— PROVIDED MATERIAL —
# # #
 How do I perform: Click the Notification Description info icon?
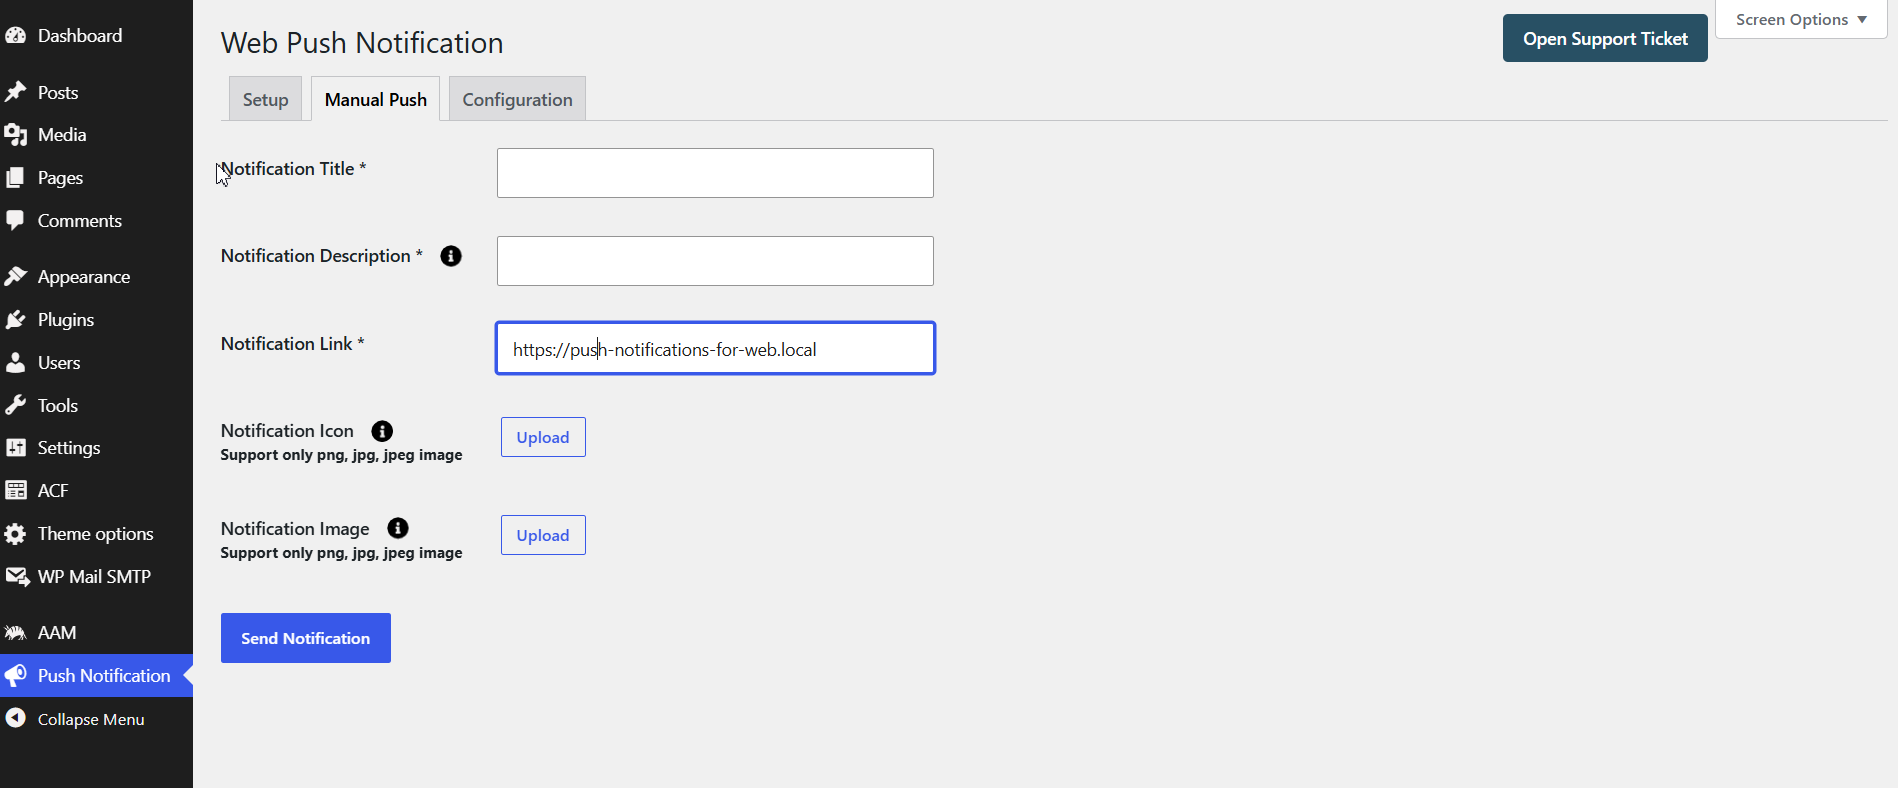pos(451,256)
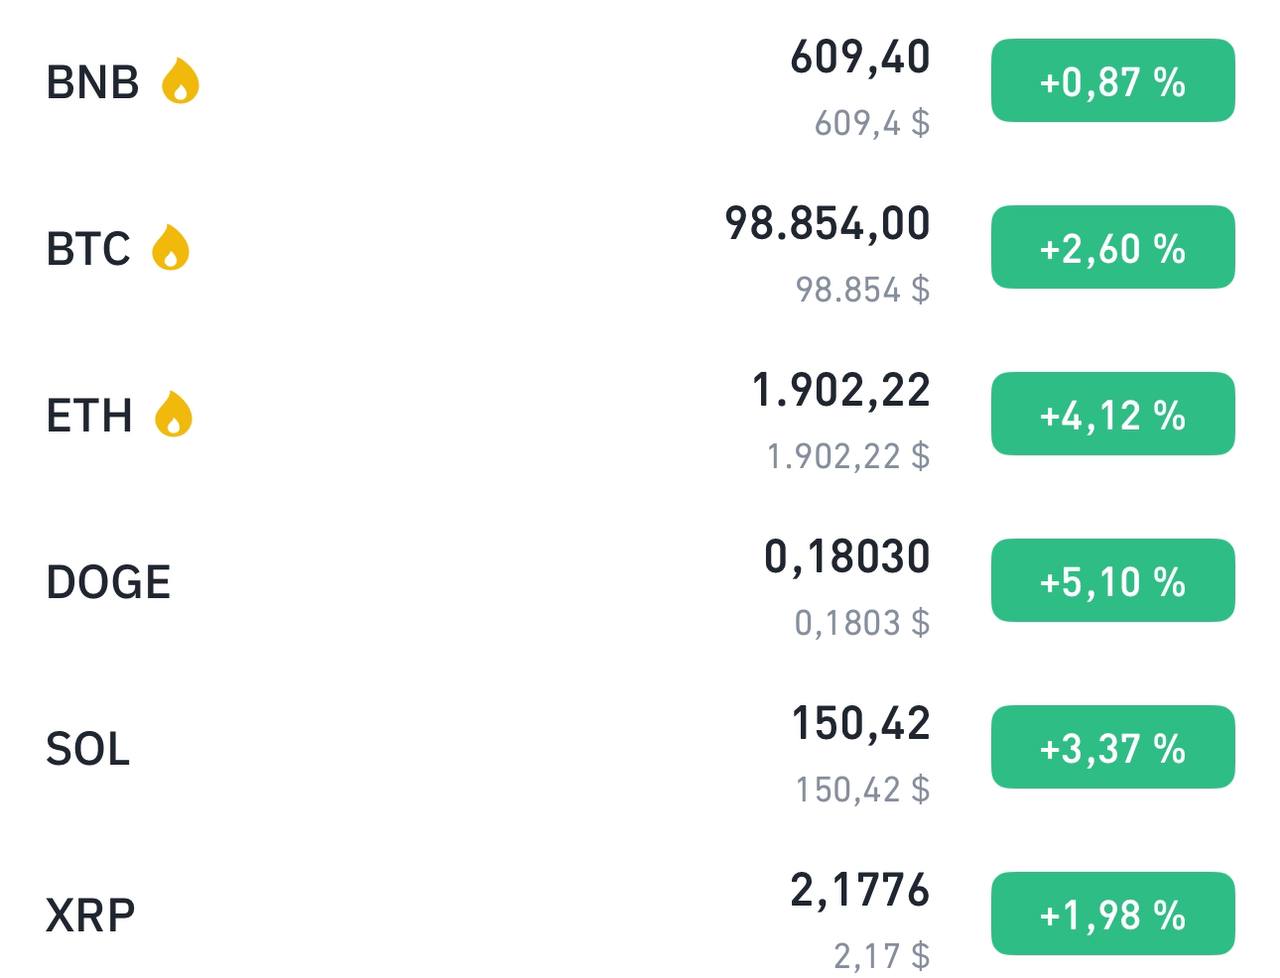1280x978 pixels.
Task: Select the ETH ticker label
Action: tap(89, 415)
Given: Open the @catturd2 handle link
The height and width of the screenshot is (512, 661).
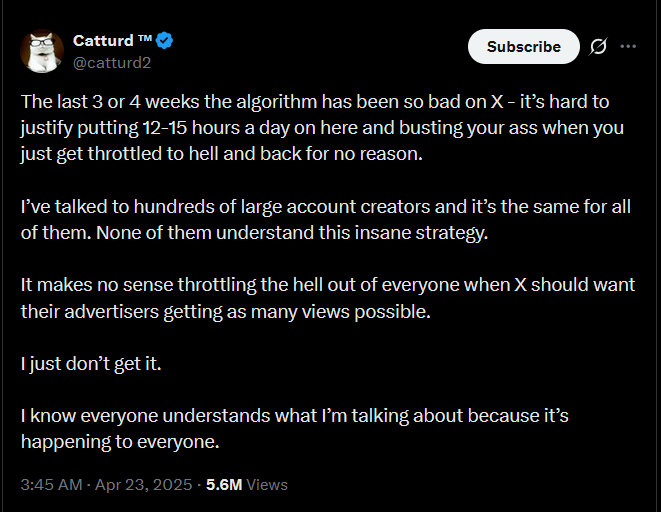Looking at the screenshot, I should click(112, 63).
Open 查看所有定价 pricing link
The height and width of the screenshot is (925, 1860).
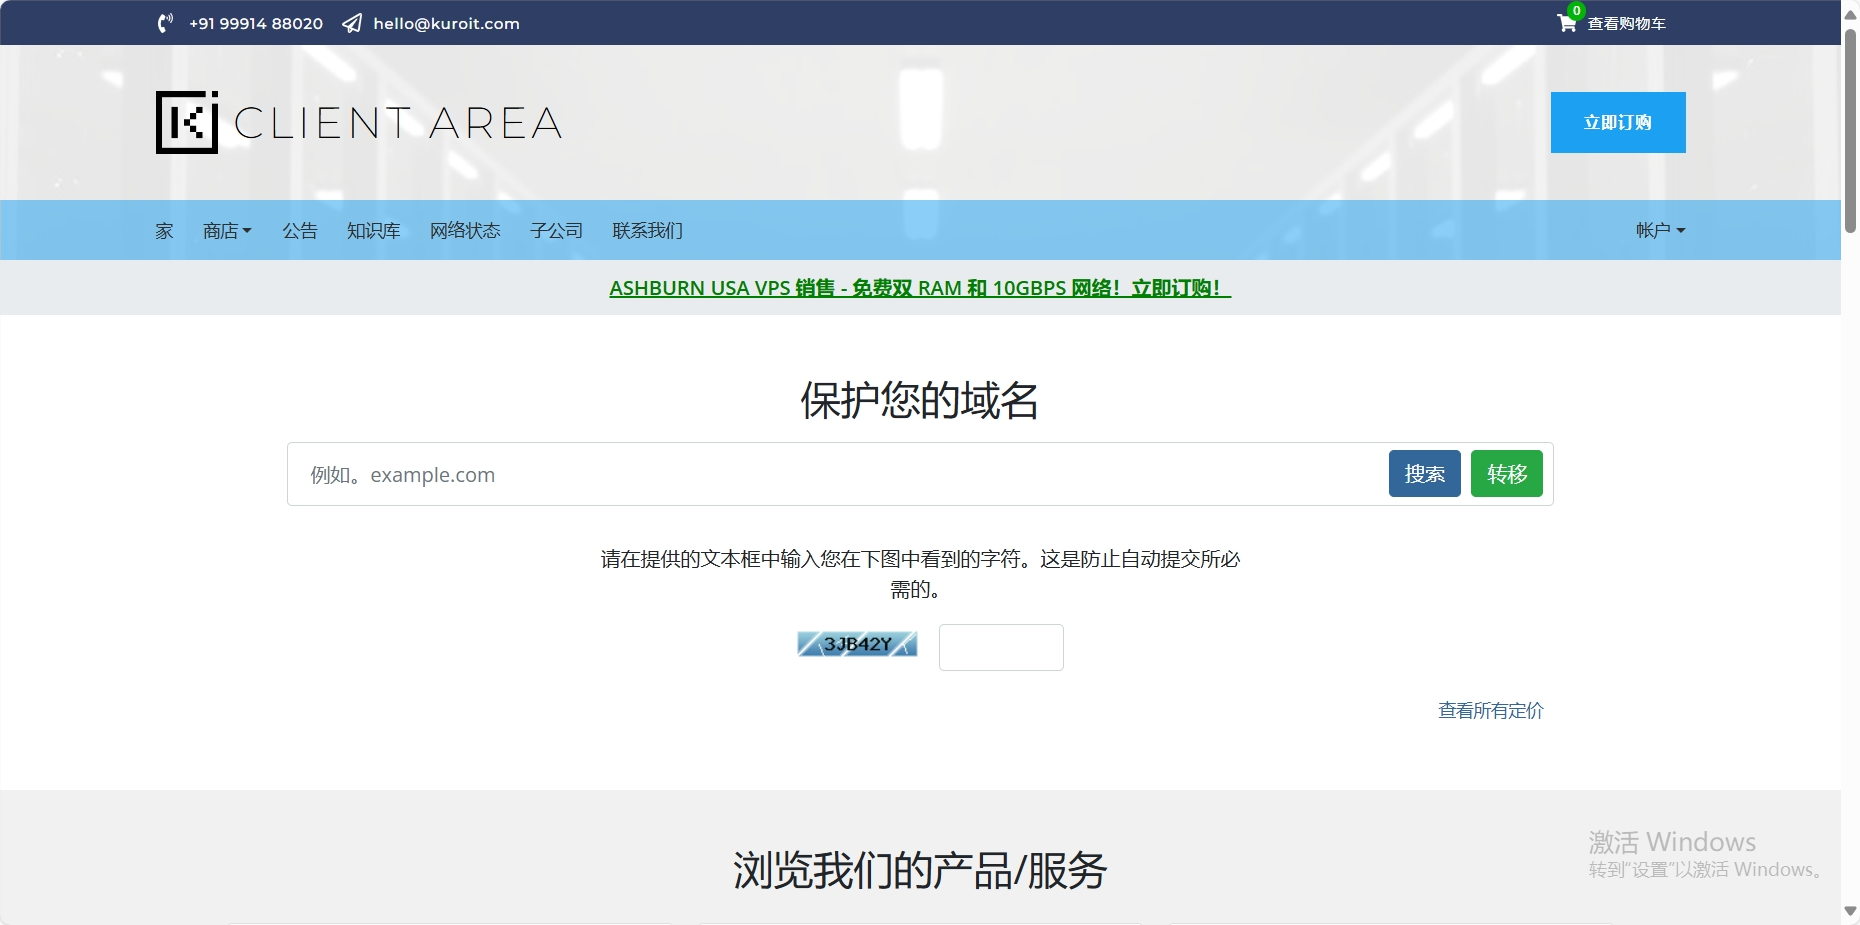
# # #
— REQUIRED WORK —
Copy out every line of the material above word for word, and leave the pictures out of your answer.

— ANSWER FOR THE TASK —
 How do I perform: Click the Notification Description info icon?
pos(451,256)
1280x978 pixels.
Task: Select the ETH ticker label
Action: tap(89, 415)
Given: Open the @catturd2 handle link
The height and width of the screenshot is (512, 661).
Looking at the screenshot, I should click(112, 63).
Open 查看所有定价 pricing link
The height and width of the screenshot is (925, 1860).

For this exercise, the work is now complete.